In general, an average rigid foam insulation costs around $1.50 to $5.00 per square foot. The total cost may range from $2,500 (low cost), $3,000 to $10,000 (average), and $24,000 (high cost) installation process.
The rigid foam insulation material will also significantly impact the actual cost of the installation, and the price may vary depending on the thickness of the board and its R-value.
In general, an EPS insulation may cost between $0.25 to $0.35 per square foot, while XPS insulation ranges from around $0.40 – $0.50 per square foot. Polyiso, the most expensive of the three types, ranges from approximately $0.40 – $0.60 per square foot for the foam board itself.
How To Insulate Concrete Floor Before Pouring
Before insulating the concrete floors, it’s best to consult your local weather bureau about your area’s heating degree days (HDD) or the number of days a building demands energy to heat it. It’s also used to determine the appropriate insulation depth and R-value.
The first step is to measure the width and length of the slab and multiply them to determine the number of needed rigid foam insulation to cover the concrete slab. Don’t forget to measure around the slab’s perimeter.
Next is to excavate the area 12 inches below the slab for the insulation and fill material and place 4 inches of gravel or crushed stone, raking the gravel in the excavation across the entire floor area.
Lay the chosen vapor barrier material until the area is fully covered, using duct tape or other construction tapes to hold the material together. Don’t forget to add insulation on the edges for additional insulation, protecting the concrete floor from cold air infiltration.
Then, you may also add 2 inches of sand, raking it on top of the insulation. Finally, pour the concrete into the insulated area until it is entirely covered.
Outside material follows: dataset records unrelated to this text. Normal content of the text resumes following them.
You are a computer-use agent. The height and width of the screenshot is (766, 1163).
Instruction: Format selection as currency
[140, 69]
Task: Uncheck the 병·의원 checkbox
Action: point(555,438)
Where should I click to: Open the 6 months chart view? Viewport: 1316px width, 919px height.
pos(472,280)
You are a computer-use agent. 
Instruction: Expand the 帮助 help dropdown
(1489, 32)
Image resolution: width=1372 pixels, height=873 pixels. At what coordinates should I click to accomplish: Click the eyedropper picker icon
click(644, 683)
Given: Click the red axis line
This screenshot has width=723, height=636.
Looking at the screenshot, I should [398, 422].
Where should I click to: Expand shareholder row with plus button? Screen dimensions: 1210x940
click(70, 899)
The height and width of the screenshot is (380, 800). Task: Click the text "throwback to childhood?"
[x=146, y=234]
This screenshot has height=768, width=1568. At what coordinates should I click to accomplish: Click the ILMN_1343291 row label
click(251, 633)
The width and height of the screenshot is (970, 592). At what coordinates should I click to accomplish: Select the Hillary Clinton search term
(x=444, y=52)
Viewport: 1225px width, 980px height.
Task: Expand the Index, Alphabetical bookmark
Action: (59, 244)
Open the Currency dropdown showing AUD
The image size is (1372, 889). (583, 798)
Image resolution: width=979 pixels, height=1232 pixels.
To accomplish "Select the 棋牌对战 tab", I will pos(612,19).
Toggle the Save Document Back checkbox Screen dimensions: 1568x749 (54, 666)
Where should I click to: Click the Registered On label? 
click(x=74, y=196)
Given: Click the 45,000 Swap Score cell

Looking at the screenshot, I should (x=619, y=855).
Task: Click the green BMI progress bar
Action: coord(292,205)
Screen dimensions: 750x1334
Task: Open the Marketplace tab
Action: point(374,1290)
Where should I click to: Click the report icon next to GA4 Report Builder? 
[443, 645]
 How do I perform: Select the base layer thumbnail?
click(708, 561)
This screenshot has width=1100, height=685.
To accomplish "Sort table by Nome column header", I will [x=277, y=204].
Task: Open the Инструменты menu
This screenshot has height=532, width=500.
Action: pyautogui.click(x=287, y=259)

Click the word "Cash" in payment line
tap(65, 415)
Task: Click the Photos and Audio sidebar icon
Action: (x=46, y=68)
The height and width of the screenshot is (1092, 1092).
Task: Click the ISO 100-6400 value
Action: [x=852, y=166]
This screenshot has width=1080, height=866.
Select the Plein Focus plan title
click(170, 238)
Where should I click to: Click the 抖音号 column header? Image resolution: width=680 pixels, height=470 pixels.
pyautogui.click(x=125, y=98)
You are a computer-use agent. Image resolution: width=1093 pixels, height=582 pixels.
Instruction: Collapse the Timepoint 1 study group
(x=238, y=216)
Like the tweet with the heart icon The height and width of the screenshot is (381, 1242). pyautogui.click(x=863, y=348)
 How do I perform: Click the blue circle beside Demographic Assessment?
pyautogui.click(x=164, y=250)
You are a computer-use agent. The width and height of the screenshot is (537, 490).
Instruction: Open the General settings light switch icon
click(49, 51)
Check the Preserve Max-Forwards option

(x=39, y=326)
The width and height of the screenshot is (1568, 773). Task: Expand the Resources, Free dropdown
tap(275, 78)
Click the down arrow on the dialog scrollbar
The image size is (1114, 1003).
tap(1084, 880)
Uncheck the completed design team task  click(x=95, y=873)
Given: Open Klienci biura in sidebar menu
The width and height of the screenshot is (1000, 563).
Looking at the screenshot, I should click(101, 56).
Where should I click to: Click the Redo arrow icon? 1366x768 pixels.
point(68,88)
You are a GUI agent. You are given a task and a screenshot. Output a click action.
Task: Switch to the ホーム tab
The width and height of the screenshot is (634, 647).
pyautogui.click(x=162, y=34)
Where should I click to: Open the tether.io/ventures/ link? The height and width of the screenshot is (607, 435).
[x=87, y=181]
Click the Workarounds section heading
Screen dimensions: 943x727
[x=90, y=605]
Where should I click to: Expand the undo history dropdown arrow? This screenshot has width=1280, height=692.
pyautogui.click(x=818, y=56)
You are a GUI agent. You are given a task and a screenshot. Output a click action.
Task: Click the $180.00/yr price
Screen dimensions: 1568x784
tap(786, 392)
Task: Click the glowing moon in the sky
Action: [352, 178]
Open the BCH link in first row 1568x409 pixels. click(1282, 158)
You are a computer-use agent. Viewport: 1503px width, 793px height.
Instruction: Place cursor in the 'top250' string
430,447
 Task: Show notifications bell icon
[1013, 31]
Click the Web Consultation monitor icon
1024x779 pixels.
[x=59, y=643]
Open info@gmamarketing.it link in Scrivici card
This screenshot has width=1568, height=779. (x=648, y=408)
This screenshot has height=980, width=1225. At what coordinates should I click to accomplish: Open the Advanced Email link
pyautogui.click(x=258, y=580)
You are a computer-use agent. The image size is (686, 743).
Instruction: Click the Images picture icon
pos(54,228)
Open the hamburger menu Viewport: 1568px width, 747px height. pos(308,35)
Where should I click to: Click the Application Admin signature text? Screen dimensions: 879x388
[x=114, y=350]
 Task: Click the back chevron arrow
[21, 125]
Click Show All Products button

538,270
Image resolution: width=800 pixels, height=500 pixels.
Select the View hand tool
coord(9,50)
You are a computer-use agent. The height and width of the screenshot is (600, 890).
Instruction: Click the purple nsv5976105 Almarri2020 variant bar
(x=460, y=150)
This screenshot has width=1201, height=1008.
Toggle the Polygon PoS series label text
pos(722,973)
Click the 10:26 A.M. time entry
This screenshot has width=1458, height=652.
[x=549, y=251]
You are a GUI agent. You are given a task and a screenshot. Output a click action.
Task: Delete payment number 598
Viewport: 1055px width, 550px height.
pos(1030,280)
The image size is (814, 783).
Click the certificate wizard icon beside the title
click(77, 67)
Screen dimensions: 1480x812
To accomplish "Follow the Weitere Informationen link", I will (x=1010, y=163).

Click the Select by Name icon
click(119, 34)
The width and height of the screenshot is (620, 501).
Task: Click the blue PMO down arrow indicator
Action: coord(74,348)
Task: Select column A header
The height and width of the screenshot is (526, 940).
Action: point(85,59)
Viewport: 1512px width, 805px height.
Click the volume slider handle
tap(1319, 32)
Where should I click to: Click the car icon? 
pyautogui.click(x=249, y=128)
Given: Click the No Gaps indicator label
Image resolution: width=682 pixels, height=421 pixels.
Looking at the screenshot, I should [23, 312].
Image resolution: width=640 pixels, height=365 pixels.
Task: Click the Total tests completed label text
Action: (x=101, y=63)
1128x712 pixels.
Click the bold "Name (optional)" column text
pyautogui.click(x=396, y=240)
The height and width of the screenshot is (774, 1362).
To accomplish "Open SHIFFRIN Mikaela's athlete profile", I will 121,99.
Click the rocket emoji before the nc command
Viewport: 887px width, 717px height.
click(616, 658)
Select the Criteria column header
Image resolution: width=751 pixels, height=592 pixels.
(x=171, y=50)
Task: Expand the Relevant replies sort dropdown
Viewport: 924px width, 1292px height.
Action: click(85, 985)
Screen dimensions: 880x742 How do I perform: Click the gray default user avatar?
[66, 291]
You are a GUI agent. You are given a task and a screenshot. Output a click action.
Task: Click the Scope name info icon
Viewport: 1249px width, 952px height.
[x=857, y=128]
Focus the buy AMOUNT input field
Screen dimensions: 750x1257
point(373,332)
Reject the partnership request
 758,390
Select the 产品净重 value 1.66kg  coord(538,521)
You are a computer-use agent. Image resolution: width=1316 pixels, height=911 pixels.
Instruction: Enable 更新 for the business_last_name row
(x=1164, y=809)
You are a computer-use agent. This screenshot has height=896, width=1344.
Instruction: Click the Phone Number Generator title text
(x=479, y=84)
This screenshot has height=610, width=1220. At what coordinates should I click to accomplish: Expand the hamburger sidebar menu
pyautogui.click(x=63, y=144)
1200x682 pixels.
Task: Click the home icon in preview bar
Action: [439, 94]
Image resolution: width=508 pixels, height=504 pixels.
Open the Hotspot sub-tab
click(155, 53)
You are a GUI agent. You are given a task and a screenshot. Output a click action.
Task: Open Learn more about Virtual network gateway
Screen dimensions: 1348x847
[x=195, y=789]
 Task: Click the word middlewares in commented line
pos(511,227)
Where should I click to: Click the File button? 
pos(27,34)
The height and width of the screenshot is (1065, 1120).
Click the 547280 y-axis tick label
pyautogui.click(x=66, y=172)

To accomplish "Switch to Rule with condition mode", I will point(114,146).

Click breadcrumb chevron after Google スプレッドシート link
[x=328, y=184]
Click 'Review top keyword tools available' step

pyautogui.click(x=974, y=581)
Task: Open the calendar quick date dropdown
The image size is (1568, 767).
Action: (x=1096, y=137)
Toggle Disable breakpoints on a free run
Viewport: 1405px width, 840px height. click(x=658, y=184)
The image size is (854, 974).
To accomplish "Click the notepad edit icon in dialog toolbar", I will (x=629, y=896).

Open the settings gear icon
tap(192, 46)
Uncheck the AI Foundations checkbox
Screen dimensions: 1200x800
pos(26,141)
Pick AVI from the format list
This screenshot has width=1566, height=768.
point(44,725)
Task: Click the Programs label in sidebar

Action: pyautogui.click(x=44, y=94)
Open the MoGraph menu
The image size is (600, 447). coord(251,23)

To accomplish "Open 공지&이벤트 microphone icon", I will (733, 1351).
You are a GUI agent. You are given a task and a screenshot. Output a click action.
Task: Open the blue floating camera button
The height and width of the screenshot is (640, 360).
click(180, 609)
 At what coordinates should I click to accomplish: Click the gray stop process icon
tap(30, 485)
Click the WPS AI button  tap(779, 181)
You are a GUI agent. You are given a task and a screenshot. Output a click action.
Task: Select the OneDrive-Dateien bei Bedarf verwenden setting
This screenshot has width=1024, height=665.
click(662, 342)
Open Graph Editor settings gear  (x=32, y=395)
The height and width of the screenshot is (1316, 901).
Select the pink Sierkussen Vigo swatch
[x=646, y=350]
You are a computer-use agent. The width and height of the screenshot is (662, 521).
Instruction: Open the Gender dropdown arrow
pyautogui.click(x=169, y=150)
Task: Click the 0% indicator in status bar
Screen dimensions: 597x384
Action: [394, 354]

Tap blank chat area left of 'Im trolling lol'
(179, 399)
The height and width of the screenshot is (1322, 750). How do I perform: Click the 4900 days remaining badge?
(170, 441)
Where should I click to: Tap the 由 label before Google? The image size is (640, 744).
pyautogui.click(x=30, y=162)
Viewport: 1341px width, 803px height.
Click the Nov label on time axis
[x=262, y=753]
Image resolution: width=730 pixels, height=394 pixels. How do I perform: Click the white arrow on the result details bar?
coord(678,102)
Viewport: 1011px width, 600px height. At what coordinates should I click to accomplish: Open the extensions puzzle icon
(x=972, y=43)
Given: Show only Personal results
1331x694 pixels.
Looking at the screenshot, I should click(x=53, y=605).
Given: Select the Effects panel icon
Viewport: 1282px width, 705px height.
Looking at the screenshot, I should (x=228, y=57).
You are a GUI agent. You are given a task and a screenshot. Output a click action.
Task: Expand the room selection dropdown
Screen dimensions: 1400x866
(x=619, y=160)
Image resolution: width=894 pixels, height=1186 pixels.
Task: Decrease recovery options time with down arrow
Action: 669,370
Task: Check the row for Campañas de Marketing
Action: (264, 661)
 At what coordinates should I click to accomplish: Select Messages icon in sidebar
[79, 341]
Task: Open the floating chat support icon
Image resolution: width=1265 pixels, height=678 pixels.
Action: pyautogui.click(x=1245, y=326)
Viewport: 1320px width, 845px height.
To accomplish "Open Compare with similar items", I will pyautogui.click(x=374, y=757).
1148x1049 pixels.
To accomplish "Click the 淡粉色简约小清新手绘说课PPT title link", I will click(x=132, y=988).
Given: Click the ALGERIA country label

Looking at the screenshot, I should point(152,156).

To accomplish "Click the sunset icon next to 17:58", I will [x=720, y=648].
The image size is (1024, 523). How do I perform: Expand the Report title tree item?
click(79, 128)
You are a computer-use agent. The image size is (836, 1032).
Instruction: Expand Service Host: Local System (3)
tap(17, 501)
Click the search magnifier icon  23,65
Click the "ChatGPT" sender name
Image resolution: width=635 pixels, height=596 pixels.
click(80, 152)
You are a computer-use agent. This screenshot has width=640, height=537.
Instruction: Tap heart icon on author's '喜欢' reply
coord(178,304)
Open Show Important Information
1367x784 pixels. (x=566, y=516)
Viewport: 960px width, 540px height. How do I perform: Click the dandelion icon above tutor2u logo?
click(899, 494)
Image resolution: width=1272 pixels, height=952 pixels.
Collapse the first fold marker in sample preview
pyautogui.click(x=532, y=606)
Use a rake or shovel to level the poured concrete.
What Insulation To Use Under Concrete Garage Floor
The different insulation materials you can use for insulating under a concrete garage floor include Rigid foam, Fiberglass, Radiant Barriers, Reflective Insulation, Cellulose, and Spray foam.
First, it’s also important to remember to fill the air gaps in your uninsulated garage before starting the garage insulation project.
Insulating Basement Floor With Rigid Foam
The rigid foam insulation materials commonly used for basement floors include EPS, XPS, Polyiso, and closed-cell polyurethane spray foam. Before insulating the basement floors, it’s vital to consider the following factors: insulation requirements, structural problems indications, finishing details, and plumbing and wiring upgrades.
Ensure there are no more air leaks and provide necessary repairs. After that, place the base gravel, evenly spreading and keeping it 1 inch lower. Next is to place extruded polystyrene foam board, taping the joints with a builder’s tape to create a tight insulation layer. Then, it’s time to set the chosen rigid foam insulation material over the board, ensuring no holes, tears, or gaps. Lastly is to tape the joints with a builder’s tape.